• PROBLEM TO SOLVE: Would you copy out, exactly as written, each line from the one containing "Given: Click the download" to the end of the records below?

• EXERCISE DATA:
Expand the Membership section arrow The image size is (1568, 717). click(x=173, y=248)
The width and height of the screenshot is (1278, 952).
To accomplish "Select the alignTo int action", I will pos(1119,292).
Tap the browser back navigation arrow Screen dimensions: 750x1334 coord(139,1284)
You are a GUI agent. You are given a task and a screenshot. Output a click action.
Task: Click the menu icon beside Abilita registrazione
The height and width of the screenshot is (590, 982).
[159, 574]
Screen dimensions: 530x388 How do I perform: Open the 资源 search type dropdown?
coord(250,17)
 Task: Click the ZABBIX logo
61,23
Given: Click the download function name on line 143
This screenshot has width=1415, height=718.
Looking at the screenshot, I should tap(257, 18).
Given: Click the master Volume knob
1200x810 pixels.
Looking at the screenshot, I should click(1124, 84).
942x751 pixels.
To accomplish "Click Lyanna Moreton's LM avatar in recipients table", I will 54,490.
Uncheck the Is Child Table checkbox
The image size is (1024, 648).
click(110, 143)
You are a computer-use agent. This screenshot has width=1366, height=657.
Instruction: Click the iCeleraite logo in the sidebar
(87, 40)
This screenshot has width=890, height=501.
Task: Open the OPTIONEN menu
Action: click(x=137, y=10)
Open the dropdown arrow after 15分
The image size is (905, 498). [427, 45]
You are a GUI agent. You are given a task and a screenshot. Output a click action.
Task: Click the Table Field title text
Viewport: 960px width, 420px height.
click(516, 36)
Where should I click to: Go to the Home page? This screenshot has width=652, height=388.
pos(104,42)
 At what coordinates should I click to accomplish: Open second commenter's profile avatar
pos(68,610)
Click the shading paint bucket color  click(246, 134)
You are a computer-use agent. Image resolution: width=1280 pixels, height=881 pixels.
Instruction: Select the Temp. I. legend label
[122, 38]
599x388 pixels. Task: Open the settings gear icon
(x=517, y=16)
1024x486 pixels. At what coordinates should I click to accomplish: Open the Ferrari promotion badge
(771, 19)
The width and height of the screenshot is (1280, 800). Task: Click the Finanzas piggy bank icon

• SOLVED PROBLEM:
Given: Click the download function name on line 143
This screenshot has width=1415, height=718.
Looking at the screenshot, I should tap(257, 18).
Given: Click the master Volume knob
1200x810 pixels.
Looking at the screenshot, I should click(1124, 84).
942x751 pixels.
To accomplish "Click Lyanna Moreton's LM avatar in recipients table", I will 54,490.
Uncheck the Is Child Table checkbox
The image size is (1024, 648).
click(110, 143)
You are a computer-use agent. This screenshot has width=1366, height=657.
Instruction: Click the iCeleraite logo in the sidebar
(87, 40)
This screenshot has width=890, height=501.
Task: Open the OPTIONEN menu
Action: click(x=137, y=10)
Open the dropdown arrow after 15分
The image size is (905, 498). [427, 45]
You are a GUI agent. You are given a task and a screenshot. Output a click action.
Task: Click the Table Field title text
Viewport: 960px width, 420px height.
click(516, 36)
Where should I click to: Go to the Home page? This screenshot has width=652, height=388.
pos(104,42)
 At what coordinates should I click to accomplish: Open second commenter's profile avatar
pos(68,610)
Click the shading paint bucket color  click(246, 134)
You are a computer-use agent. Image resolution: width=1280 pixels, height=881 pixels.
Instruction: Select the Temp. I. legend label
[122, 38]
599x388 pixels. Task: Open the settings gear icon
(x=517, y=16)
1024x486 pixels. At what coordinates should I click to accomplish: Open the Ferrari promotion badge
(771, 19)
The width and height of the screenshot is (1280, 800). Task: Click the Finanzas piggy bank icon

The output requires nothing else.